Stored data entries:
══════

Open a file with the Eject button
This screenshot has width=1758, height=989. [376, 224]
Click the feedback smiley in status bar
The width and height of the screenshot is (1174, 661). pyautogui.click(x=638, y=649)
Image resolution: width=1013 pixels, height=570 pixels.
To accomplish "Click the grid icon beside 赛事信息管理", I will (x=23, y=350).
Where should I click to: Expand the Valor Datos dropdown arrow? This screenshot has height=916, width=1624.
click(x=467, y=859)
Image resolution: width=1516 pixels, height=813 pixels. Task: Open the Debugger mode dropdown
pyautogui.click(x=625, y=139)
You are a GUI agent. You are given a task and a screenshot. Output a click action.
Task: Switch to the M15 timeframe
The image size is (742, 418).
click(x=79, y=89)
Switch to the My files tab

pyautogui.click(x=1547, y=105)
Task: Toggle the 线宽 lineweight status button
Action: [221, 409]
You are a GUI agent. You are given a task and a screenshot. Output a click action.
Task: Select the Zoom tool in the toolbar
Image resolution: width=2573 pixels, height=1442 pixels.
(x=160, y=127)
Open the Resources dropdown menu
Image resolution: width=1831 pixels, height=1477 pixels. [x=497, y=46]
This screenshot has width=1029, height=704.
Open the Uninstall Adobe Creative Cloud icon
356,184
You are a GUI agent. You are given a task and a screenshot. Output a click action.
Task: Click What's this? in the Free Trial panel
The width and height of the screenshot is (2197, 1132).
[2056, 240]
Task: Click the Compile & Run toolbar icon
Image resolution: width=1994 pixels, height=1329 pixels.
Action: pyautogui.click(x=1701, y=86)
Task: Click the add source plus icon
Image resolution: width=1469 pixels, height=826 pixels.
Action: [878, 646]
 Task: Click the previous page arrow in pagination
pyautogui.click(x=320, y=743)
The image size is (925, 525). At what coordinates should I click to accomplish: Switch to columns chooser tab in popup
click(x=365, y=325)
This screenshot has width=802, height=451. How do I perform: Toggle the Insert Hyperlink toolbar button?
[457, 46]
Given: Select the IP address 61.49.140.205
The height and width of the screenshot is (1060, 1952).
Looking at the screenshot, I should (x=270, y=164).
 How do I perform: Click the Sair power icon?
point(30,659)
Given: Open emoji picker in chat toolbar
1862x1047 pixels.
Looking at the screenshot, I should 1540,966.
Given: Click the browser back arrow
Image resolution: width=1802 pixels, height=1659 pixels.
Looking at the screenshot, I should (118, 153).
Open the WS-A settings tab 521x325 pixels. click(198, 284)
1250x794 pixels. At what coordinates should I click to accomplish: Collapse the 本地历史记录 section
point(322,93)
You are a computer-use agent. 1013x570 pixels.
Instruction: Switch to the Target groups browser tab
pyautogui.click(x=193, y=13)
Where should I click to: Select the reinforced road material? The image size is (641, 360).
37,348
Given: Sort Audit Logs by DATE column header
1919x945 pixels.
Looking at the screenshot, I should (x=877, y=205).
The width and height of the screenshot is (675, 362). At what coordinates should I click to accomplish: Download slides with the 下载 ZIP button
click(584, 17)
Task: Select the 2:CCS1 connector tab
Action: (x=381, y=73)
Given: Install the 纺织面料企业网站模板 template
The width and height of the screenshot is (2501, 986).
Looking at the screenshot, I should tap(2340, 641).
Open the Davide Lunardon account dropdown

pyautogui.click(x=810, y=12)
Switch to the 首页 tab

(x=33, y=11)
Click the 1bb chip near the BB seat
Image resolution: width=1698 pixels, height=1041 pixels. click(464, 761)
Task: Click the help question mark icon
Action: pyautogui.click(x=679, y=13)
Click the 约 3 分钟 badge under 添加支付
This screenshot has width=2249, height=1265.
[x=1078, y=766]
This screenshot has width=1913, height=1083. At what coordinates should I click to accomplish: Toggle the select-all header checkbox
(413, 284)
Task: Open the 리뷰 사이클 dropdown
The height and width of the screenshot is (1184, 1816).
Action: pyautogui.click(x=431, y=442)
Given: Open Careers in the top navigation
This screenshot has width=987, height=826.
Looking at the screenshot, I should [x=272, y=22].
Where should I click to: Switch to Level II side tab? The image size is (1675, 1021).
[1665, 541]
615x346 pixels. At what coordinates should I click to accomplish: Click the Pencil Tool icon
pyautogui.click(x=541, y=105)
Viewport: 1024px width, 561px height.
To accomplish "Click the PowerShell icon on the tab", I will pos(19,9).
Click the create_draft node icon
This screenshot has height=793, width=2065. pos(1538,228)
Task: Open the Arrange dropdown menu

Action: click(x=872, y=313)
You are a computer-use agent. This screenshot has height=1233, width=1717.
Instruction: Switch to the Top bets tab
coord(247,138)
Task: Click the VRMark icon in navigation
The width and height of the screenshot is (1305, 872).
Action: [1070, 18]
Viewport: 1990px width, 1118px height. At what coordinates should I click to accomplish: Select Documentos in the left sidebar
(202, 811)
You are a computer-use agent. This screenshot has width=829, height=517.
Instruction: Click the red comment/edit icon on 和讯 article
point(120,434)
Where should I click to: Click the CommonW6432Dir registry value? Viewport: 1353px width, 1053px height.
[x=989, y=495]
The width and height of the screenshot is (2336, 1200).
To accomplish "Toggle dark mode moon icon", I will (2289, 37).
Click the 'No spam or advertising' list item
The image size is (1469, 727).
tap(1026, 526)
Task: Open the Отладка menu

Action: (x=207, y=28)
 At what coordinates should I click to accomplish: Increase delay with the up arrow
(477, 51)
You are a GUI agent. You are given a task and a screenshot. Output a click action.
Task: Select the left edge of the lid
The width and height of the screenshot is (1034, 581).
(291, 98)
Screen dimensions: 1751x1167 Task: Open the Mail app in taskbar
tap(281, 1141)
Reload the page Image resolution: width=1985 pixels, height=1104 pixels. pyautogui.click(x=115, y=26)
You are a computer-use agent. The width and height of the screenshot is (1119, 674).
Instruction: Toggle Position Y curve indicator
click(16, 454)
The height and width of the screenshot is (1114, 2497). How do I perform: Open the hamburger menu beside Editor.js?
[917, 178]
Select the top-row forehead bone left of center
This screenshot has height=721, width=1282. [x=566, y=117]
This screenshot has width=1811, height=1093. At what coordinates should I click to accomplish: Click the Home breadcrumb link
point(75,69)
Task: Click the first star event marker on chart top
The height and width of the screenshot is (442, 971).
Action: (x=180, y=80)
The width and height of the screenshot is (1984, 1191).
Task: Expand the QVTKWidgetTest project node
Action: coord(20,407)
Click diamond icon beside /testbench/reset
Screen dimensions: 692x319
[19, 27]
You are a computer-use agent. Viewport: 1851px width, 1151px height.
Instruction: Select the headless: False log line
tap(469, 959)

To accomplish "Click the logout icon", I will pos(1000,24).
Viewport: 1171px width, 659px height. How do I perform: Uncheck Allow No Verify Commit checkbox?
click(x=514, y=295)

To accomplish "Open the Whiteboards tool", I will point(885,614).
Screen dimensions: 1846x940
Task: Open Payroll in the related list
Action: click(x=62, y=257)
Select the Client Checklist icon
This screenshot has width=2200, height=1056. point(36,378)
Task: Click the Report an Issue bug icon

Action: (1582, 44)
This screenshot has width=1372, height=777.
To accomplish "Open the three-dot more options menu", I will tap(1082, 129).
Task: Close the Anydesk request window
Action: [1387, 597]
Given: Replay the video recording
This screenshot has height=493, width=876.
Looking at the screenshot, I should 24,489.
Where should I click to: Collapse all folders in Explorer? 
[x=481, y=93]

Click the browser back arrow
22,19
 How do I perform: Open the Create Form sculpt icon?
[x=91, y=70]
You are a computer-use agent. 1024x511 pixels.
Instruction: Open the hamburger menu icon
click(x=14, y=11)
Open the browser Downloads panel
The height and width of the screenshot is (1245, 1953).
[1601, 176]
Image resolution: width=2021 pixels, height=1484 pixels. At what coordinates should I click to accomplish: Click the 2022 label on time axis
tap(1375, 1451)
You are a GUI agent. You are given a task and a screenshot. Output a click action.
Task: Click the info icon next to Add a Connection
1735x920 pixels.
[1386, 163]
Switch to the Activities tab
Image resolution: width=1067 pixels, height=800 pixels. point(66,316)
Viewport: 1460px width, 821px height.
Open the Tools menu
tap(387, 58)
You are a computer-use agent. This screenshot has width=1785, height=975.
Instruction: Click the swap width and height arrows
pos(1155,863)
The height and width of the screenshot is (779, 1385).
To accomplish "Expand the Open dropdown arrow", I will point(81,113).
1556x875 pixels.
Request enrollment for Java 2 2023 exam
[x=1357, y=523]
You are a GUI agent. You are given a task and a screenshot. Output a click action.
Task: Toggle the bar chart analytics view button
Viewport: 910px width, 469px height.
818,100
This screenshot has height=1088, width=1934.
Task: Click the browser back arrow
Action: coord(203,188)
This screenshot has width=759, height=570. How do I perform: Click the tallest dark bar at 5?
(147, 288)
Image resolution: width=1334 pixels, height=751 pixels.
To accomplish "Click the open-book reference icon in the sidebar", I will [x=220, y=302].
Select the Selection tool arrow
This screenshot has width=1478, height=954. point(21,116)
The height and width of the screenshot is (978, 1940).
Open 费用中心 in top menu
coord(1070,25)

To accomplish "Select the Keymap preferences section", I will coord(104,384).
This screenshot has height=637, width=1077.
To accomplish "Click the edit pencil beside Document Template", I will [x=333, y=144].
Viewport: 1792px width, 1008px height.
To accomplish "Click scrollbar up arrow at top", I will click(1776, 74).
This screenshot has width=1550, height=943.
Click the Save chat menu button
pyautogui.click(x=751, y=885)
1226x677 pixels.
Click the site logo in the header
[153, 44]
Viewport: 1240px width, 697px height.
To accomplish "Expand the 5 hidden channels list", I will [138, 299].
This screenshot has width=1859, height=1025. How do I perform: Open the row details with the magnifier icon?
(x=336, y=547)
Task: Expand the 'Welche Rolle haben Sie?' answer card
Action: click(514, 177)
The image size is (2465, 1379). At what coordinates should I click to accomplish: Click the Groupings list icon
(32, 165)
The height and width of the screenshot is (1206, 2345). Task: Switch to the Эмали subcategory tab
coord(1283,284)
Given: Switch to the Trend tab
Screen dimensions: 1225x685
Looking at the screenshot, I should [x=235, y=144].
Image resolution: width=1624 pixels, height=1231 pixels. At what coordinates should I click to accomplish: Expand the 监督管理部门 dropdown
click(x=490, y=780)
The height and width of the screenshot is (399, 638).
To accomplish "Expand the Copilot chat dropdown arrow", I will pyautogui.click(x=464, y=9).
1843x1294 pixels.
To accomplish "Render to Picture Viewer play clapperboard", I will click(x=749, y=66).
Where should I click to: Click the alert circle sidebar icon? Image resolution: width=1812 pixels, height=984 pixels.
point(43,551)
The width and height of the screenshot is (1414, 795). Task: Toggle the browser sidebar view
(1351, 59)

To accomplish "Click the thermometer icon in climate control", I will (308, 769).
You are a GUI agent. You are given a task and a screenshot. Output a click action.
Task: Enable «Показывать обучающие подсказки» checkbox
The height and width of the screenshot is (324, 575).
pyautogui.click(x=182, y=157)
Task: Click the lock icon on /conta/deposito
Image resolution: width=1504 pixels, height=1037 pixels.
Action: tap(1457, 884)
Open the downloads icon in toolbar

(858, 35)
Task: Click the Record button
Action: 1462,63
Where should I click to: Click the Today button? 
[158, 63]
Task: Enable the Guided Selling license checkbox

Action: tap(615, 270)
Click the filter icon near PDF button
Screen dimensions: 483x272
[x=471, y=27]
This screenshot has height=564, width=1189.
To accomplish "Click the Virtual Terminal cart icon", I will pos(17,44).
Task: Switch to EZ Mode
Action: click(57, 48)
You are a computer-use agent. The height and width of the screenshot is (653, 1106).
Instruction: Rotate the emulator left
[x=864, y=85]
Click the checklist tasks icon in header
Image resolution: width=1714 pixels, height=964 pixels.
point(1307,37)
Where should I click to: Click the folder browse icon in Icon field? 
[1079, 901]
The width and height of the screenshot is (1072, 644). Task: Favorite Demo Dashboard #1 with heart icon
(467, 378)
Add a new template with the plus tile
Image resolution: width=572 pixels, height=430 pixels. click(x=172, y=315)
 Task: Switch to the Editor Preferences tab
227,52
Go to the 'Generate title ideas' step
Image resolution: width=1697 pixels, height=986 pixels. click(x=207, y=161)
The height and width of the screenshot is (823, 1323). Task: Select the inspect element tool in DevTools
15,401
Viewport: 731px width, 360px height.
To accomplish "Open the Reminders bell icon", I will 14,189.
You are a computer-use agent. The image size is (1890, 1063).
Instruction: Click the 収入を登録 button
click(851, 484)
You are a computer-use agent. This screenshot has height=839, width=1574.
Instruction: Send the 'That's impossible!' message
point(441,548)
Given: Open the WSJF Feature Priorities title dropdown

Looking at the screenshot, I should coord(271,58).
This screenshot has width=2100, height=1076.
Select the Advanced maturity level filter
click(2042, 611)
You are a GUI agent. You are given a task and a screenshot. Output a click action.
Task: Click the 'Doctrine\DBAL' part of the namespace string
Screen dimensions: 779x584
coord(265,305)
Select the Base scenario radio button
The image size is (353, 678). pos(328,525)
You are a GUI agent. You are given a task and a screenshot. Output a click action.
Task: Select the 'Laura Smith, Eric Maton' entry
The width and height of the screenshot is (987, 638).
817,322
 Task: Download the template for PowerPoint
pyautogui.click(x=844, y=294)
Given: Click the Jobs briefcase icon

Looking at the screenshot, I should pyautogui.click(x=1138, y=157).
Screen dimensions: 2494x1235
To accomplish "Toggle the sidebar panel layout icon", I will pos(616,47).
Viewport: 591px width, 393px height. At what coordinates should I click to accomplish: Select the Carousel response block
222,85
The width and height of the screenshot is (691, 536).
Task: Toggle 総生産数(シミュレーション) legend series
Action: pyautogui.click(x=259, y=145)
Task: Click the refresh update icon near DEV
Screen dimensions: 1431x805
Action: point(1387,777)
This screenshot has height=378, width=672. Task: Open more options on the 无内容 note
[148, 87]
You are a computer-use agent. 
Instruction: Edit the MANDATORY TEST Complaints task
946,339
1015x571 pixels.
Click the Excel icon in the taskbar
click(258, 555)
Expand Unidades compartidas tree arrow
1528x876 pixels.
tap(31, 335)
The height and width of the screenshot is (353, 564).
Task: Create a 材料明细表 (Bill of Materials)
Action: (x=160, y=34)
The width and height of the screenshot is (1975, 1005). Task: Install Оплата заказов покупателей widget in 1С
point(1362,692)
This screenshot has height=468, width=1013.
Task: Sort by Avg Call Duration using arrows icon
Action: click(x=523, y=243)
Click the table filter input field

══════

What you need to do: The reply is a bare number, the count of lines in these entries that hold the word "navigation".

Task output: 2